First off, a disclaimer: I understand full well who Bernie Sanders is, not to mention Josh Hawley even though he is a Republican. If you’ve followed me you know I actually don’t trust anyone in government, especially when I know them only through an electronic screen and the context of a system based on wholly rigged and illegitimate elections.

Trump’s ascent to power does not eliminate the need to revolutionize elections and our government power structure in general. Trump said it himself just recently, even though he won the American mandate:

The conversation has to start (or continue) nonetheless. As I like to say, evaluate and discuss the message without having to see the messenger necessarily all the time.
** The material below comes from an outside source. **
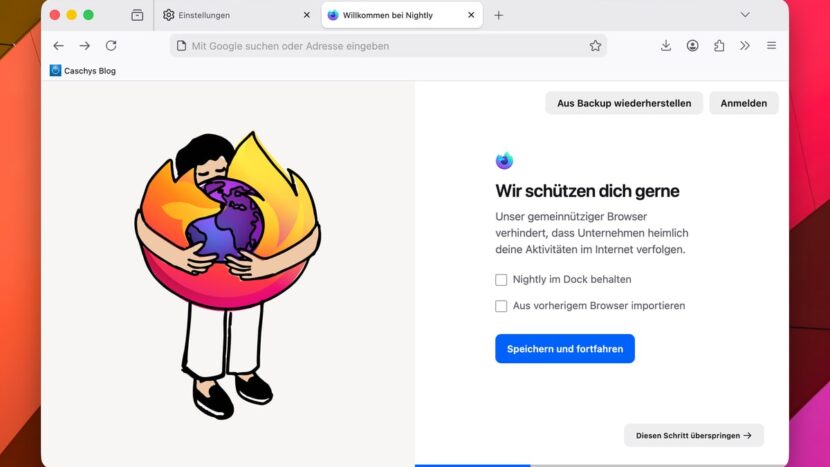The width and height of the screenshot is (830, 467).
Task: Expand the list-all-tabs chevron
Action: [745, 15]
In a time when so many Americans teeter on the edge of financial collapse and cling to the hope brought on by Trump’s supposed “Golden Age,” two senators from opposite sides of the aisle—Hawley and Sanders—have decided to take a rare stand together. Their proposed legislation seeks to cap credit card interest rates at 10 percent. Predictably, the usual suspects in the financial establishment are clutching their pearls, warning of economic disaster if the American people are offered even the smallest relief from the crushing weight of usury.

Which tells you everything you need to know.

Also telling and perhaps even predictable? How these legislative moves often rise with fanfare and die with a whimper, accomplishing nothing. This isn’t about celebrating Hawley and Sanders—it’s about instruction. We’ve seen how information, when wielded correctly, can create a movement. A mandate. A power projection. And if we’ve learned anything from recent years, it’s that the narrative war is real—and winning it matters.

Trump won the narrative war long before November 5, 2024, just as he’s winning it now concerning Russia and Ukraine.

The predatory nature of modern banking is hardly a new phenomenon, but it has metastasized into something truly monstrous. Once upon a time, the very concept of usury—lending money at excessive interest—was recognized as morally bankrupt, condemned by religious and philosophical traditions across the world, including–for all its human faults most often introduced by the same globalist infiltrator villains posing as friends inside the US government–my beloved apostolic Catholic Church.

But today?

It’s the foundation of the entire financial system. And “system” is the key word. There is a very specific enemy, a phantom one, that runs all of this.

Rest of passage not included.